Geçmişte azınlıklara yönelik faşizan uygulamalara getirdi sözü...
Tam bir demagoji... Dün ne dedi , bu gün ne yapmak istiyor ?...
Kaldı ki mayınları bizim gibi yap işlet devret modeliyle temizleten ve topraklarını böyle 44 yıllığına başkasına kiralayan başka bir ülke de yok..
Muhalefet, GAP’tan sonra Suriye sınırına yönelik niyetleri sorguluyor.
Bu işi bilenler diyorlar ki; Mayın temizleme konusunda uzman olan NATO’nun İkmal ve Bakım Teşkilatı’na (NAMSA) ihale edilmesi, tarıma açılacak arazinin ise toprakçı köylü ve çiftçilerce ya da, yatırım yapacak TC vatandaşı sanayicilerce işletilmesi öneriliyor.
Ben derim ki ;
Türkiye 1 milyar dolar bulamıyorsa, Tarıma açılacak topraklarını 44 yıllığına 1 milyar dolara kiralamış olmayacak mı?”
Böylesine stratejik bir bölgede hiçbir yabancı şirketin, yarım yüzyılda 880 milyon dolar kazanmak, yalnızca tarım yapmak peşinde olmayacağını düşünüyorum..”
Ekolojik tarıma açılacak sınırın mayınlardan temizlenmesi çok önemli.
Geç bile kalındı.
Hükümet, İsrailli bir firmayla anlaşarak bu yasayı çıkarmak istiyorsa bunu aydınlatması gerekiyor.
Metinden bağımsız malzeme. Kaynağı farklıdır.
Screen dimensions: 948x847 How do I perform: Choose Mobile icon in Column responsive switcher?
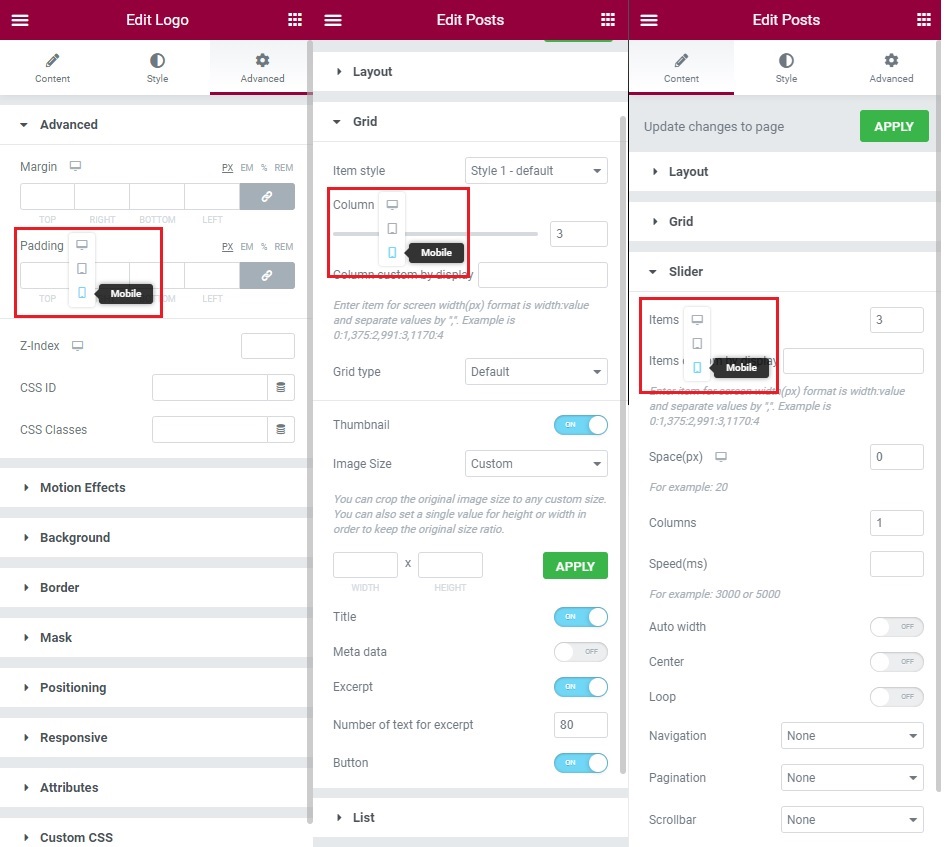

Bu iş doğru mu değil mi?
Deniz Feneri’nde olduğu gibi bu işte de kakaküllüler olmamalıdır....
Millet yine uyutulmamalıdır..
Sayın Başbakan, efelik yapıp, İsrail Cumhurbaşkanına “One minute” dedikten sonra İsrail ile anlaşması inandırıcı olmuyor.
Önemli olan, bu toprakların bölge insanı tarafından kullanılması.
Türkiye mayınları temizlesin ve araziyi kendisi kullansın.
Güneydoğu’daki büyük bir adım atılırken, aşiret düzenine karşı, “toprak reformu”nu da hatırlayıp, tartışmalıyız.
Bununda sırası çoktan geldi, hatta geçiyor.